The research was interdisciplinary, multi-disciplinary, collaborative,
and practice based, involving a wide range of creative practices in
addition to literature, including: theatre and performance; film,
television and digital media; music; translation; creative technologies;
and computer-mediated communication. It engaged with questions in cultural
production, the roles of media and cultural texts, forms and practices,
and with issues of consumption and reception, media dissemination and
publication, media and cultural audiences, and the potentials of digital
humanities.
The digital output includes the virtual, textual, non-textual, visual,
sonic, static, and dynamic, across the following categories: electronic
resources and publications, digital and broadcast media, films, videos and
other types of media presentation (game, machinima, music, documentary,
dance, puppetry, animation, interviews), software design and development
(micro-site and user interface).
The research was approached as an exercise in co-creation and
collaboration. In terms of the central literary text, there was to be no
compromise in quality, depth or length. Self wrote: "We aim to produce a
digital literary essay that is 'through composed', weaving together all
media: computer graphics, music, filmed performance, video diary and
linked data into something that will hopefully fully express the praxis
involved in composing a literary essay." Researching archival
media/material happened in parallel and some archival content was
digitised for the first time. A number of documentary films were made as
the project progressed and these were also integrated into the digital
essay.
Led by Will Self the project included major contributions from Akram Khan
(Particle Physics and e- Science), Jayne Wilton (artist, funded by a grant
from the Leverhulme Trust), Broderick Chow (Theatre), Johannes Birringer
(Drama and Performance Technologies), Mary Richards (Theatre), Olinkha
Gustafson-Pearce (Graphic Communication), Peter Wiegold (Music), Sean
Gaston (English), Tanya Krzywinska (Screen Studies), William Leahy
(English), Vanja Garaj (Digital Design), and Camille Baker (Multimedia
& Broadcast Media Design). Input in the area of German translation
came from Dr Karen Seago (Director, MA Translating Popular Culture) and
Amanda Hopkinson (Visiting Professor, Literary Translation), City
University, London. Further archival and technical materials were offered
by the BBC Radiophonic Workshop (in association with Matthew Herbert), the
Imperial War Museum, and the National Centre for Jewish Film.

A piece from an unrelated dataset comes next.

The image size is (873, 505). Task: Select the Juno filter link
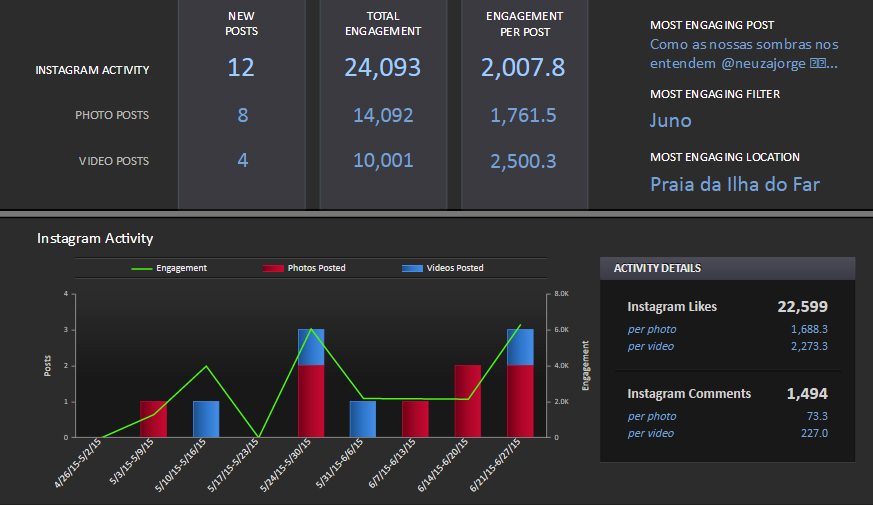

LRB (via Helen Jeffrey) retained overall project management,
technical, and editorial responsibility. Quality assurance was monitored
by the LRB and the Managing Editor of The Space had overarching
responsibility for the quality and compliance of all commissions. ACE and
the BBC specified high standards for audio, image, and video files,
suitable for broadcast on HDTV, and all media files are hosted by the BBC.
The submission processes transcoded submitted media files for playback on
a range of devices. The commission contract required adherence to
procedures to control content licensing and ATFOD compliance. Interactive
content was required in HTML5 to support the specified digital platforms.
References to the research
Digital Outputs:
W. Self et al, "Kafka's Wound: A digital essay", 9th August
2012, www.thespace.lrb.co.uk
Funding and Commission:
London Review of Books, grant towards the costs of The Space to
commission RILEDA (Arts Council England, March-Oct 2012, £45,000).
Dissemination:
Digital Humanities Award 2012, Category "Best Digital Humanities blog,
article, or short publication", 2nd runner-up. http://dhawards.org/dhawards2012/results/
Future Glimpses session: Digital Research Conference 11 September 2012,
University of Oxford http://digital-research-2012.oerc.ox.ac.uk/programme.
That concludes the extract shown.